Les cakes brûlés
Mary Rissel
Paré d’une toque et d’un long tablier blancs, Krev Ladal, un grand quinze côtes (comme le nommait souvent son père) au visage du tueur plein de couardise, s’affairait dans la cuisine depuis l’aurore. Sans la moindre pause. Trente gâteaux dorés et parfumés à livrer à midi pile. Il est déjà onze heures. Il compte : huit dans la poubelle, dix-sept sur la planche de bois brut.
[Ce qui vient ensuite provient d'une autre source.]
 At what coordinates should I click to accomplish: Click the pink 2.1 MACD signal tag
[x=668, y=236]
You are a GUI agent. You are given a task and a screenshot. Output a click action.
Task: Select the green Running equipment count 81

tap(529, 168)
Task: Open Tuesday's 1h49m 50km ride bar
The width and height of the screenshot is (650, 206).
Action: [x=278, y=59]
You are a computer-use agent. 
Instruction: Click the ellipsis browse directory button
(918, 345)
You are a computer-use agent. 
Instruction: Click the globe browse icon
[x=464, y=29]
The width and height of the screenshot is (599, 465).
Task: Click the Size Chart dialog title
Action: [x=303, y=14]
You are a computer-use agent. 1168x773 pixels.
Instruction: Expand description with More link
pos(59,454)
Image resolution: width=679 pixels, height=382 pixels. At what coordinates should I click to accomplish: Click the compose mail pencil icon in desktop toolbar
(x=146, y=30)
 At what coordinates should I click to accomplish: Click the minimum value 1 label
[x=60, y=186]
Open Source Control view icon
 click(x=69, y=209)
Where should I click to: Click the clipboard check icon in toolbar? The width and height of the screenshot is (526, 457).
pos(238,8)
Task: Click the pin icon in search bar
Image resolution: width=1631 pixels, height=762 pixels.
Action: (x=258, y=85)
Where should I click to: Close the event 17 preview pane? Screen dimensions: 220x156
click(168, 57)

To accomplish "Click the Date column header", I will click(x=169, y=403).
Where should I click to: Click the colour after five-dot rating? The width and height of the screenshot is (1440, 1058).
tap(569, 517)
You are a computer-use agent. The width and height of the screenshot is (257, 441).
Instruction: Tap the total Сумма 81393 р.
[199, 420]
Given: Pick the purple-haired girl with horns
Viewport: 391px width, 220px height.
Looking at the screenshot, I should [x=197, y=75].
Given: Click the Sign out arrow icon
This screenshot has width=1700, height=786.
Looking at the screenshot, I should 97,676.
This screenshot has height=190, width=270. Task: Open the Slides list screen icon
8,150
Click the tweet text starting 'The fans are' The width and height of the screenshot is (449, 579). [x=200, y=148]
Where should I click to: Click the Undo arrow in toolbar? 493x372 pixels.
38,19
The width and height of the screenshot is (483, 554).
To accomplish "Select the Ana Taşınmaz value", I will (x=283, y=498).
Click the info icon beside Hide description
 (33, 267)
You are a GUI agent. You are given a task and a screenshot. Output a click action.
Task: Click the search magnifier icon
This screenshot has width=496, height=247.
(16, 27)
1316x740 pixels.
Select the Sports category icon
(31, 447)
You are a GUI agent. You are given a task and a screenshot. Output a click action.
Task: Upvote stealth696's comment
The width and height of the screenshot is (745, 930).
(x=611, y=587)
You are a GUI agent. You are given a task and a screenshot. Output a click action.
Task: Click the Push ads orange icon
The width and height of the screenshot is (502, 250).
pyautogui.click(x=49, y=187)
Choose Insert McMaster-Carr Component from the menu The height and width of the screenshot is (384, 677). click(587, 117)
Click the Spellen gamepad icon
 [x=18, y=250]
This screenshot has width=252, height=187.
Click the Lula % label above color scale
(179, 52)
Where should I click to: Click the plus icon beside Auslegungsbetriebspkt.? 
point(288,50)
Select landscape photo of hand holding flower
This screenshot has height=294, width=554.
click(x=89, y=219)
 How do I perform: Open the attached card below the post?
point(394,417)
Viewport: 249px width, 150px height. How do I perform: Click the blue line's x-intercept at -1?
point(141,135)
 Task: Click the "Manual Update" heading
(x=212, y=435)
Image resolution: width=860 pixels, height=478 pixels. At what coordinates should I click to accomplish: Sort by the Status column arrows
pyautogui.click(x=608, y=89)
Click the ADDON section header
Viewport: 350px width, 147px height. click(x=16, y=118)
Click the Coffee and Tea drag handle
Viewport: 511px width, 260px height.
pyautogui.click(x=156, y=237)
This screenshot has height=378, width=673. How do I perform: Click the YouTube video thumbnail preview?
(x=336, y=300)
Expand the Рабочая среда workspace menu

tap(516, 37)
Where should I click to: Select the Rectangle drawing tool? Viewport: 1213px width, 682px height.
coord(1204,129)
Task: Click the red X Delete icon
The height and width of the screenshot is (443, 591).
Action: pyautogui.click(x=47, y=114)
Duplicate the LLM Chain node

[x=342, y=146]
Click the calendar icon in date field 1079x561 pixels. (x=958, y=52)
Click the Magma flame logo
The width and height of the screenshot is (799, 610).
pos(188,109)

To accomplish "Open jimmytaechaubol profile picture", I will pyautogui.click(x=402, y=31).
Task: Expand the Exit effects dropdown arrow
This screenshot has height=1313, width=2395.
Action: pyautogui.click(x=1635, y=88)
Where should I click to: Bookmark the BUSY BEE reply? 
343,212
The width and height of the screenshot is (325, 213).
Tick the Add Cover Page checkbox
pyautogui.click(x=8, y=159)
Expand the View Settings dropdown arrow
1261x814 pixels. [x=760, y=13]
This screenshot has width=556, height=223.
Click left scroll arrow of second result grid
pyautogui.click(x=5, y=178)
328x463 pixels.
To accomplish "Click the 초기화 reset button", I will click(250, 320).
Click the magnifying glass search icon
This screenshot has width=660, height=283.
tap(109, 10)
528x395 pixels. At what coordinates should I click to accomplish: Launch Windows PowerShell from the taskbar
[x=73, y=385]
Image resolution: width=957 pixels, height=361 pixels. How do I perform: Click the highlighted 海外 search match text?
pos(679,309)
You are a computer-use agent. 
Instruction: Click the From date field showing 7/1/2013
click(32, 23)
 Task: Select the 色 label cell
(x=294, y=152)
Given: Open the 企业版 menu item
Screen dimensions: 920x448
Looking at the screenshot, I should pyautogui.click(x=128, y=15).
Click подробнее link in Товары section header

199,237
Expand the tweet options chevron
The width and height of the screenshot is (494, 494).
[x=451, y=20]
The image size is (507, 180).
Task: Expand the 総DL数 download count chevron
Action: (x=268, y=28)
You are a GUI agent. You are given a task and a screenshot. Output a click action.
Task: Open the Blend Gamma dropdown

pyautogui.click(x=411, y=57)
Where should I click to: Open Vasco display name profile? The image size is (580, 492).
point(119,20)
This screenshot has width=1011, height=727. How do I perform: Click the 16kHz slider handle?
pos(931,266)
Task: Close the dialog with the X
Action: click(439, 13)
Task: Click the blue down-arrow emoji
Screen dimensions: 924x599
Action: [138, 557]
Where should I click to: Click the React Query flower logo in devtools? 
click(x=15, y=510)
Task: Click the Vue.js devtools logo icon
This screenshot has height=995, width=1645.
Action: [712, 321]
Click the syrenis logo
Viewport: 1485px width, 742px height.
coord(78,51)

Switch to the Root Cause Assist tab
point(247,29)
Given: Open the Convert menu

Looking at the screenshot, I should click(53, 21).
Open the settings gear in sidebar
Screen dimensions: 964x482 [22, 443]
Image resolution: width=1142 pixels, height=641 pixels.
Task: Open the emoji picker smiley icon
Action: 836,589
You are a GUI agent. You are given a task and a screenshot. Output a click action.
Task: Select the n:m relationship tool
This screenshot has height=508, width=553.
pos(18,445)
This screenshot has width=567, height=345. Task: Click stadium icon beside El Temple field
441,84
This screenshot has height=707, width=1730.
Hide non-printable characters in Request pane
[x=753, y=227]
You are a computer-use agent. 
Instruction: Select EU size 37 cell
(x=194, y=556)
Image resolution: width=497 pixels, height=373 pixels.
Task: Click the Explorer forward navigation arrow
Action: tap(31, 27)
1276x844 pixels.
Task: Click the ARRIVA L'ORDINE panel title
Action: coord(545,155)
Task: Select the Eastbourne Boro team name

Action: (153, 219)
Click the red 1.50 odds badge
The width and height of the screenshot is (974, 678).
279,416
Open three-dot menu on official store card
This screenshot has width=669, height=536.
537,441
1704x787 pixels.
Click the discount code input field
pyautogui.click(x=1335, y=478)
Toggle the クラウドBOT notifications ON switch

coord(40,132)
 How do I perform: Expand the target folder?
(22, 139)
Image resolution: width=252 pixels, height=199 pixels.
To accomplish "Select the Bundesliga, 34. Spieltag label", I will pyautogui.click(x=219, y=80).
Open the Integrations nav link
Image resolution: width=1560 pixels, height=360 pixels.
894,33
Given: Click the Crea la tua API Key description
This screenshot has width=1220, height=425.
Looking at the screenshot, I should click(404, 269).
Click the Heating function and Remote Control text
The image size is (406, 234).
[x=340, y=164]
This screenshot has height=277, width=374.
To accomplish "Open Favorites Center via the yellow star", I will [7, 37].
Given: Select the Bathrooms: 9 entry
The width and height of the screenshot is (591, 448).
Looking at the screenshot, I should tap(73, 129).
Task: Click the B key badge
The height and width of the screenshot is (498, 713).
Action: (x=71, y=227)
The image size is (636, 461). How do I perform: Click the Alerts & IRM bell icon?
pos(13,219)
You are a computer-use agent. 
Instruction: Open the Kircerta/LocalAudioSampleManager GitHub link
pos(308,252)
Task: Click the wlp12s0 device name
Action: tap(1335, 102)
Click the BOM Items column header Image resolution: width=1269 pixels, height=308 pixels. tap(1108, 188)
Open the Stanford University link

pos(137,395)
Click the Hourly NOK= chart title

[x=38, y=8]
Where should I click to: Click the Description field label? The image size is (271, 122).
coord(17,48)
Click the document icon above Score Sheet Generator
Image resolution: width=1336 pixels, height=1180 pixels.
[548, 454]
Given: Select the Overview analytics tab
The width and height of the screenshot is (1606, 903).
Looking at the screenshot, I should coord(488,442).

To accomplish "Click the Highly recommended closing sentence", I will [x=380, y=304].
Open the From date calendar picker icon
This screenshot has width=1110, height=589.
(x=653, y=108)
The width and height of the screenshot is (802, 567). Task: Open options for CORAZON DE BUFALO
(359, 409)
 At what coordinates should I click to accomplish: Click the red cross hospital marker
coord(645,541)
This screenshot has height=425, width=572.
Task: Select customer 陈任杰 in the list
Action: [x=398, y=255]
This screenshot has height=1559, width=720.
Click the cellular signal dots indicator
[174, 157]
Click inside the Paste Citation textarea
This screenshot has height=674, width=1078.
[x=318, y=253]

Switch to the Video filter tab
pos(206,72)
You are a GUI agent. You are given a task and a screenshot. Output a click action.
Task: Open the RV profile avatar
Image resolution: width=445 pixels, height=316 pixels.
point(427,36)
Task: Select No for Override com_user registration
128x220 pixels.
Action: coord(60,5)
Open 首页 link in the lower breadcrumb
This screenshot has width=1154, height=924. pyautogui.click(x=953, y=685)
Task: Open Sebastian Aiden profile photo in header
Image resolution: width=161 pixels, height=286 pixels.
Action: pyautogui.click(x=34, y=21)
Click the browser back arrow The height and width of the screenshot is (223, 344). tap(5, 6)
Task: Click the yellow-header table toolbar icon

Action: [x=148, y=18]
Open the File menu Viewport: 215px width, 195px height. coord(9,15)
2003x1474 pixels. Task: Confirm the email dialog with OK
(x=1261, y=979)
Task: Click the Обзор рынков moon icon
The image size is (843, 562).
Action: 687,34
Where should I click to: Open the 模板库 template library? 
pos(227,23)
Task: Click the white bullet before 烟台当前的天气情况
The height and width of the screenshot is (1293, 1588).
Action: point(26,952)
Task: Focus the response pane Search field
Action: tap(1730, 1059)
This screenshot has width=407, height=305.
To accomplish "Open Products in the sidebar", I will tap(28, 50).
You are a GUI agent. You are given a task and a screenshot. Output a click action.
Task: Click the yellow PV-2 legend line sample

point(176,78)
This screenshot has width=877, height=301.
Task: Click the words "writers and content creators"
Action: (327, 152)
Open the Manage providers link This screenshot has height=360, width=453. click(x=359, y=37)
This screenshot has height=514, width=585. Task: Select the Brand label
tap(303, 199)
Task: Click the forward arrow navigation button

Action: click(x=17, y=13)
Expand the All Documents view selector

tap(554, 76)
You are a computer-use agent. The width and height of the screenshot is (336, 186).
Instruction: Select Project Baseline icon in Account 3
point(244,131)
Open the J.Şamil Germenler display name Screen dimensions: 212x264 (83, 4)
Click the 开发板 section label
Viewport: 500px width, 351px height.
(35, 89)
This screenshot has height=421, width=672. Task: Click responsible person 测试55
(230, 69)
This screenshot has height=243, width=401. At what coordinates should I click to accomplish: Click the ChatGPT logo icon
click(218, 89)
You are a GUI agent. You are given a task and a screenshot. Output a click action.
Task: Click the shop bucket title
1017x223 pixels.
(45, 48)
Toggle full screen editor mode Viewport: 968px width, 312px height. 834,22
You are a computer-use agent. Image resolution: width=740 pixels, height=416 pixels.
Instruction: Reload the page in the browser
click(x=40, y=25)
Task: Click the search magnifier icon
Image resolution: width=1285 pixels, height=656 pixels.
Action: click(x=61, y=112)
- Plus cinq dans le four, vingt-deux. Vingt-deux mangeables.
Enfin en apparence parce qu’il n’a pas goûté. Et il aperçoit avec horreur les fruits confits restés sous la Cellophane.
- Purée! Il m’avait recommandé d’en mettre beaucoup.
Le voilà complètement démotivé. Les bras croisés sur sa poitrine concave et le sourcil grave, il s’assoit sur son tabouret haut et conclut. Pour un premier grand chantier, c’est un joli fiasco. Quand le patron va débarquer... Parce qu’il ne rigole jamais, Creuz Matomb, et déteste par-dessus tout l’incompétence.
- Tu viens de gâcher ta chance de devenir un homme respectable. Retourne à ton cambouis, empoté ! Va t-il crier. Et moi je ne veux plus réparer les mobylettes. Je ne veux plus.
Krev se creuse les méninges et se tord les doigts enduits de farine pas fine et de beurre rance. Mais les possibilités sont restreintes. Au mieux, l’épicerie juste en bas. Et payer avec quel argent ? Il n’a pas un sou en poche.
- Et puis un cake industriel ne vaut pas un cake artisanal, même avec des œufs pas frais. Comment faire ?
Il se gratte les avant-bras avec une fureur terrible et les croûtes de sa peau bourrée de mycose dégringolent sur la pâte sucrée qui patiente. Il regarde. Sourit. Gratte encore. Jusqu’à l’éclosion d’une idée lamentable dans son cerveau de primitif.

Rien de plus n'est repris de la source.